Aim of the exercise - Format the lines below as a JSON list of strings, one string per line, skipping any blank lines. Leave the pictures out of the list.

§ §

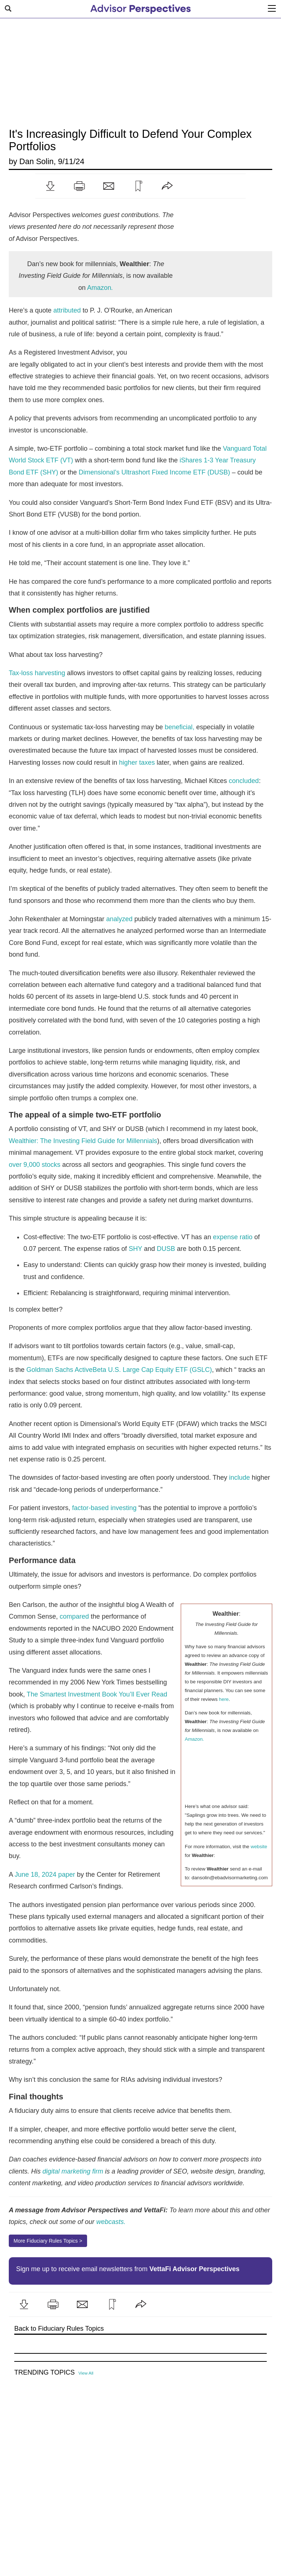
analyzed (119, 919)
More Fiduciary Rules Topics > (48, 2241)
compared (74, 1616)
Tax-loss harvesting (37, 673)
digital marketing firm (72, 2171)
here (224, 1699)
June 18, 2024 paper (45, 1874)
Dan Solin (36, 161)
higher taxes (137, 762)
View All (85, 2373)
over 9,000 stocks (34, 1164)
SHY (135, 1248)
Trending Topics (44, 2372)
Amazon (100, 287)
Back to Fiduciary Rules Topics (59, 2328)
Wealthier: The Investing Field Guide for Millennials (83, 1141)
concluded (244, 780)
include (239, 1477)
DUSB (166, 1248)
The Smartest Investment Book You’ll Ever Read (97, 1694)
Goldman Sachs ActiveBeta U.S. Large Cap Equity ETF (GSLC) (119, 1369)
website (259, 1846)
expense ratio (232, 1237)
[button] (50, 186)
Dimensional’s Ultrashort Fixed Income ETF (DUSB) (154, 472)
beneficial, (179, 727)
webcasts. (109, 2221)
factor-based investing (104, 1508)
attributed (67, 310)
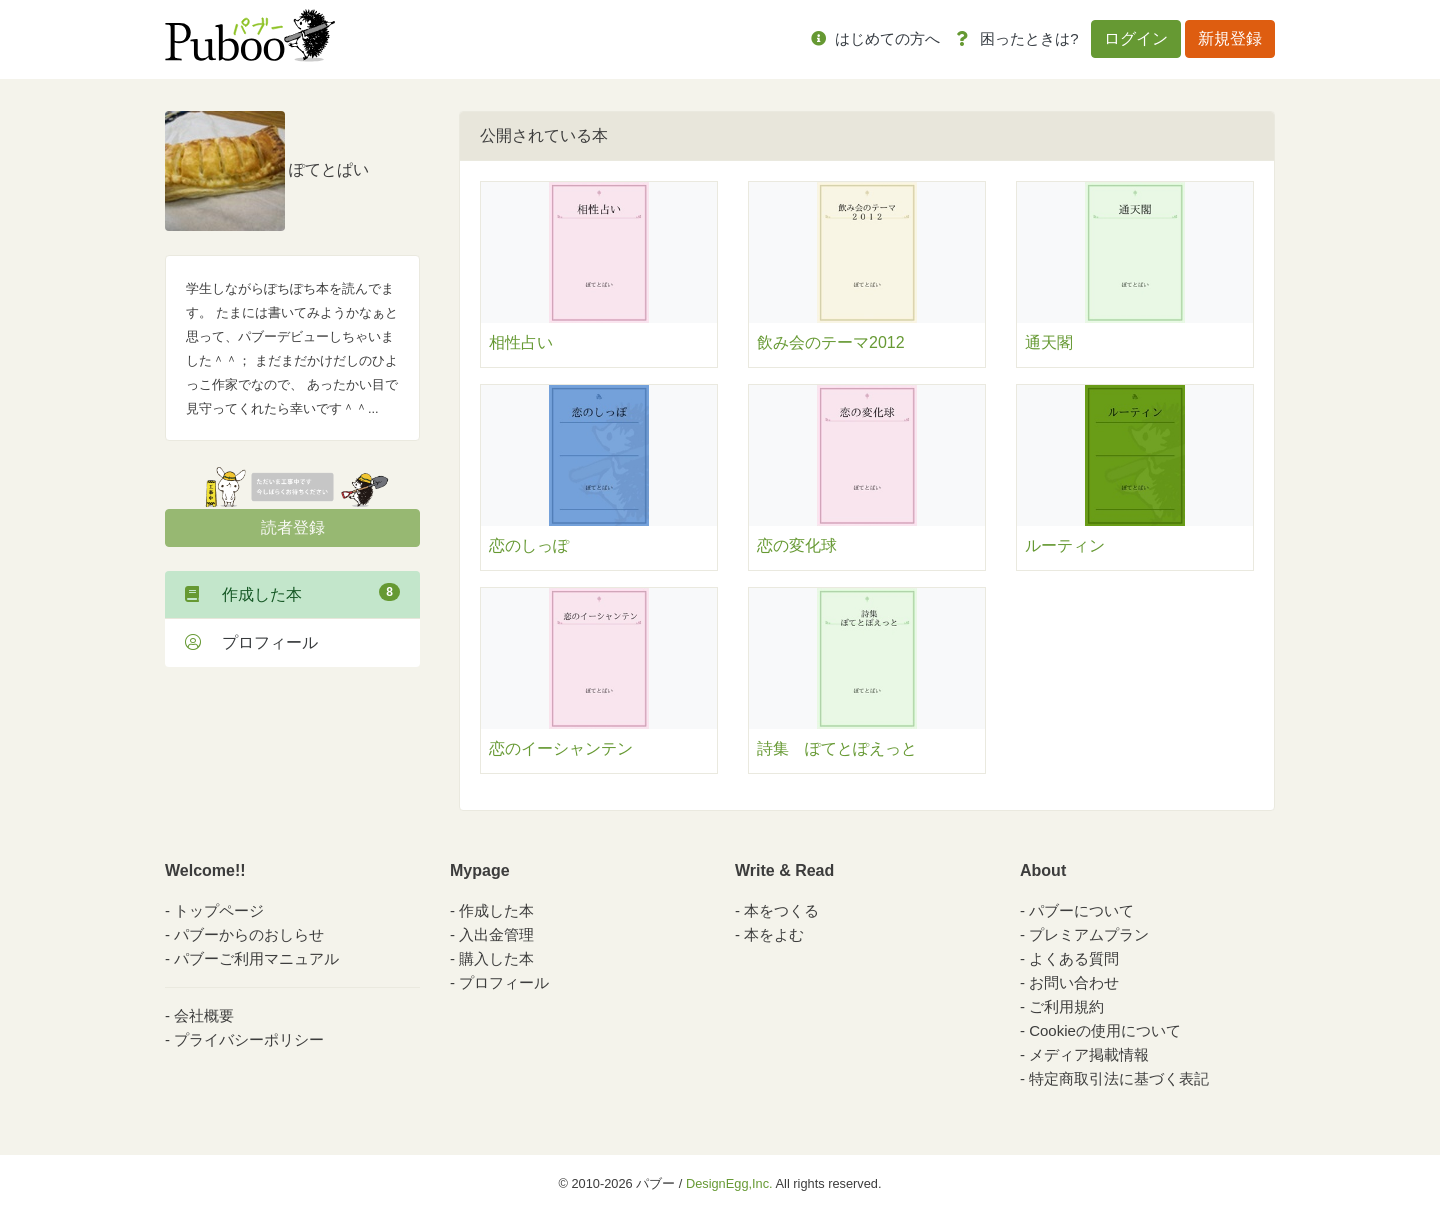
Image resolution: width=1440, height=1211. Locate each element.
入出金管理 (496, 934)
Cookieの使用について (1105, 1030)
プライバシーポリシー (249, 1039)
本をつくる (781, 910)
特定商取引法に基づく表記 (1119, 1078)
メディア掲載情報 (1089, 1054)
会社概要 (204, 1015)
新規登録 (1230, 38)
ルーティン (1065, 545)
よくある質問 (1074, 958)
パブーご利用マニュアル (256, 958)
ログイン (1136, 38)
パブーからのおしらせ (249, 934)
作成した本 (292, 593)
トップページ (219, 910)
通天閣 (1049, 342)
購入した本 (496, 958)
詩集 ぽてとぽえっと (837, 748)
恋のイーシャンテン (561, 748)
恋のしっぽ (529, 545)
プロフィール (251, 642)
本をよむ (774, 934)
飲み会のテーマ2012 (831, 342)
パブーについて (1081, 910)
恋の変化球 (797, 545)
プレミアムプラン (1089, 934)
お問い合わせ (1074, 982)
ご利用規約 (1066, 1006)
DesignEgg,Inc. (729, 1183)
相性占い (521, 342)
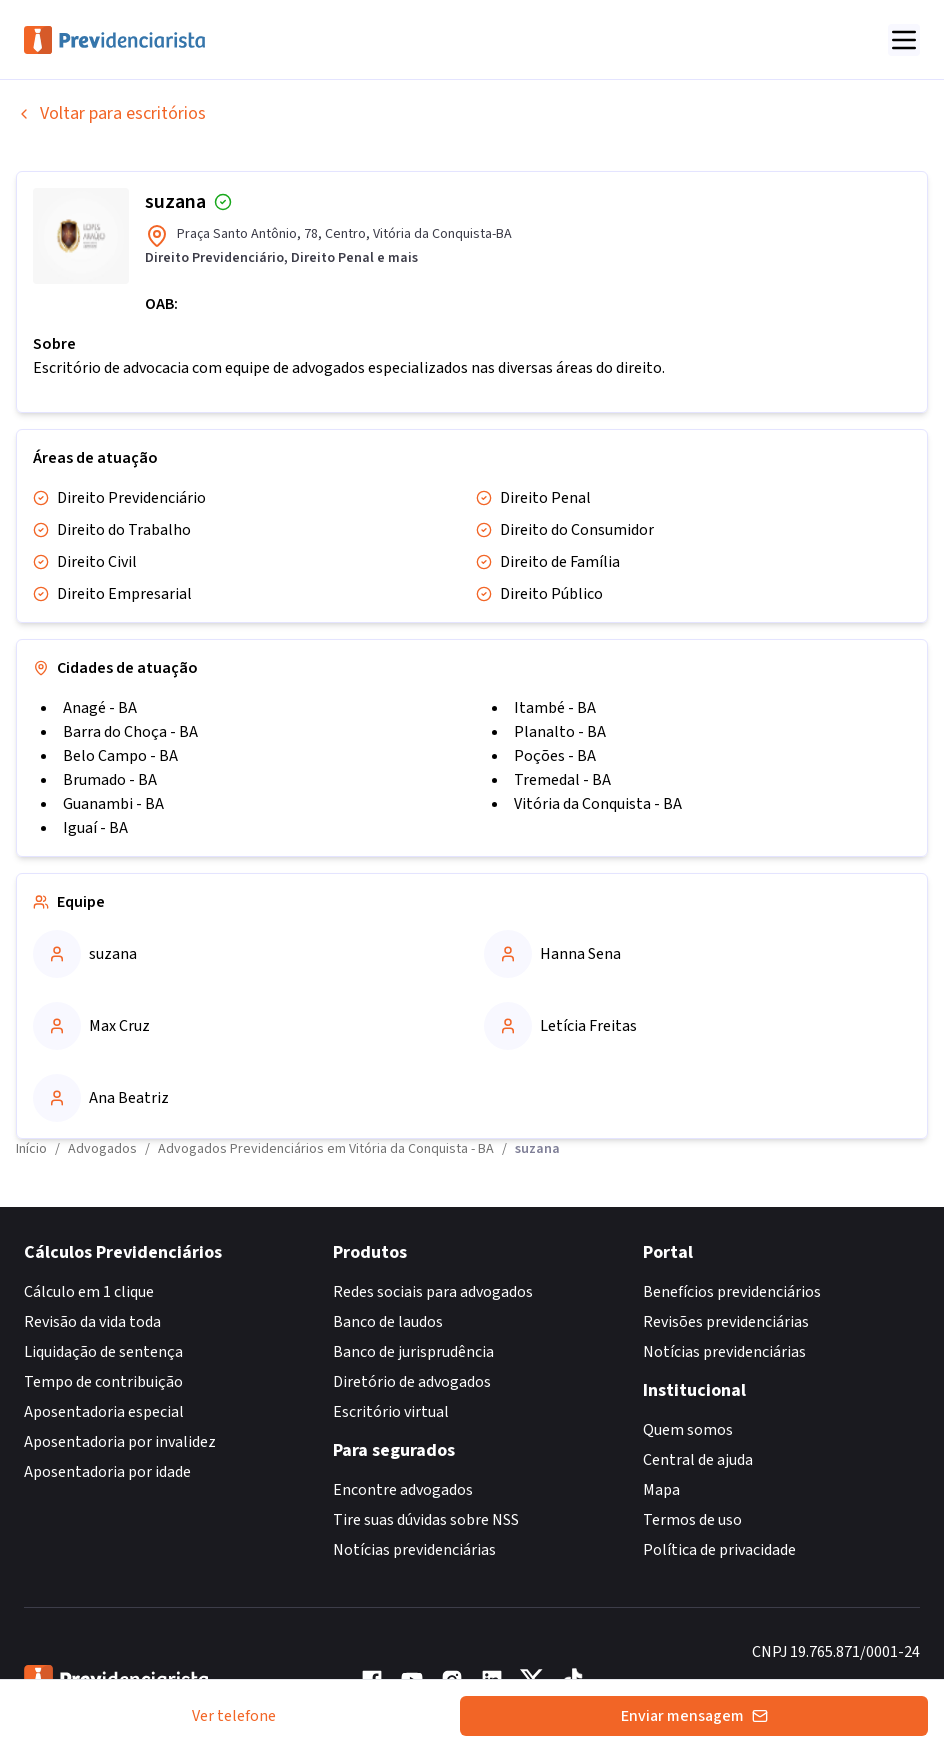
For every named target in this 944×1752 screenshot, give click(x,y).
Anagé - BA (100, 708)
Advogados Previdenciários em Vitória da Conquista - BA (326, 1149)
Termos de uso (692, 1520)
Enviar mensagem (694, 1716)
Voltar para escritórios (111, 113)
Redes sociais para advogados (433, 1292)
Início (31, 1149)
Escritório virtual (391, 1412)
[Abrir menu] (904, 40)
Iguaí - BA (95, 828)
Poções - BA (555, 756)
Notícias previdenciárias (414, 1550)
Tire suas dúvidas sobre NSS (426, 1520)
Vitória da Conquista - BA (598, 804)
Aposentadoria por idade (107, 1472)
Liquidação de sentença (103, 1352)
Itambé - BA (555, 708)
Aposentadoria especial (104, 1412)
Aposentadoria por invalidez (120, 1442)
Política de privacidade (719, 1550)
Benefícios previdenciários (732, 1292)
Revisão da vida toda (92, 1322)
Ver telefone (234, 1716)
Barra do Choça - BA (130, 732)
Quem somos (688, 1430)
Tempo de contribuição (103, 1382)
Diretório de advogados (412, 1382)
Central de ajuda (698, 1460)
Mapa (661, 1490)
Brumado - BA (110, 780)
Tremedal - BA (562, 780)
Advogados (102, 1149)
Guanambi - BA (113, 804)
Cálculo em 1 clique (89, 1292)
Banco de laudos (388, 1322)
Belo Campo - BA (120, 756)
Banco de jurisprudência (413, 1352)
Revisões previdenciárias (726, 1322)
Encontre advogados (403, 1490)
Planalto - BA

§ §

Output of the task -
[
  "analyzed (119, 919)",
  "More Fiduciary Rules Topics > (48, 2241)",
  "compared (74, 1616)",
  "Tax-loss harvesting (37, 673)",
  "digital marketing firm (72, 2171)",
  "here (224, 1699)",
  "June 18, 2024 paper (45, 1874)",
  "Dan Solin (36, 161)",
  "higher taxes (137, 762)",
  "View All (85, 2373)",
  "over 9,000 stocks (34, 1164)",
  "SHY (135, 1248)",
  "Trending Topics (44, 2372)",
  "Amazon (100, 287)",
  "Back to Fiduciary Rules Topics (59, 2328)",
  "Wealthier: The Investing Field Guide for Millennials (83, 1141)",
  "concluded (244, 780)",
  "include (239, 1477)",
  "DUSB (166, 1248)",
  "The Smartest Investment Book You’ll Ever Read (97, 1694)",
  "Goldman Sachs ActiveBeta U.S. Large Cap Equity ETF (GSLC) (119, 1369)",
  "website (259, 1846)",
  "expense ratio (232, 1237)",
  "[button] (50, 186)",
  "Dimensional’s Ultrashort Fixed Income ETF (DUSB) (154, 472)",
  "beneficial, (179, 727)",
  "webcasts. (109, 2221)",
  "factor-based investing (104, 1508)",
  "attributed (67, 310)",
  "Image resolution: width=1440, height=1211. Locate each element.",
  "入出金管理 (496, 934)",
  "Cookieの使用について (1105, 1030)",
  "プライバシーポリシー (249, 1039)",
  "本をつくる (781, 910)",
  "特定商取引法に基づく表記 (1119, 1078)",
  "メディア掲載情報 (1089, 1054)",
  "会社概要 (204, 1015)",
  "新規登録 (1230, 38)",
  "ルーティン (1065, 545)",
  "よくある質問 (1074, 958)",
  "パブーご利用マニュアル (256, 958)",
  "ログイン (1136, 38)",
  "パブーからのおしらせ (249, 934)",
  "作成した本 (292, 593)",
  "トップページ (219, 910)",
  "通天閣 (1049, 342)",
  "購入した本 (496, 958)",
  "詩集 ぽてとぽえっと (837, 748)",
  "恋のイーシャンテン (561, 748)",
  "恋のしっぽ (529, 545)",
  "プロフィール (251, 642)",
  "本をよむ (774, 934)",
  "飲み会のテーマ2012 (831, 342)",
  "パブーについて (1081, 910)",
  "恋の変化球 (797, 545)",
  "プレミアムプラン (1089, 934)",
  "お問い合わせ (1074, 982)",
  "ご利用規約 (1066, 1006)",
  "DesignEgg,Inc. (729, 1183)",
  "相性占い (521, 342)",
  "For every named target in this 944×1752 screenshot, give click(x,y).",
  "Anagé - BA (100, 708)",
  "Advogados Previdenciários em Vitória da Conquista - BA (326, 1149)",
  "Termos de uso (692, 1520)",
  "Enviar mensagem (694, 1716)",
  "Voltar para escritórios (111, 113)",
  "Redes sociais para advogados (433, 1292)",
  "Início (31, 1149)",
  "Escritório virtual (391, 1412)",
  "[Abrir menu] (904, 40)",
  "Iguaí - BA (95, 828)",
  "Poções - BA (555, 756)",
  "Notícias previdenciárias (414, 1550)",
  "Tire suas dúvidas sobre NSS (426, 1520)",
  "Vitória da Conquista - BA (598, 804)",
  "Aposentadoria por idade (107, 1472)",
  "Liquidação de sentença (103, 1352)",
  "Itambé - BA (555, 708)",
  "Aposentadoria especial (104, 1412)",
  "Aposentadoria por invalidez (120, 1442)",
  "Política de privacidade (719, 1550)",
  "Benefícios previdenciários (732, 1292)",
  "Revisão da vida toda (92, 1322)",
  "Ver telefone (234, 1716)",
  "Barra do Choça - BA (130, 732)",
  "Quem somos (688, 1430)",
  "Tempo de contribuição (103, 1382)",
  "Diretório de advogados (412, 1382)",
  "Central de ajuda (698, 1460)",
  "Mapa (661, 1490)",
  "Brumado - BA (110, 780)",
  "Tremedal - BA (562, 780)",
  "Advogados (102, 1149)",
  "Guanambi - BA (113, 804)",
  "Cálculo em 1 clique (89, 1292)",
  "Banco de laudos (388, 1322)",
  "Belo Campo - BA (120, 756)",
  "Banco de jurisprudência (413, 1352)",
  "Revisões previdenciárias (726, 1322)",
  "Encontre advogados (403, 1490)",
  "Planalto - BA"
]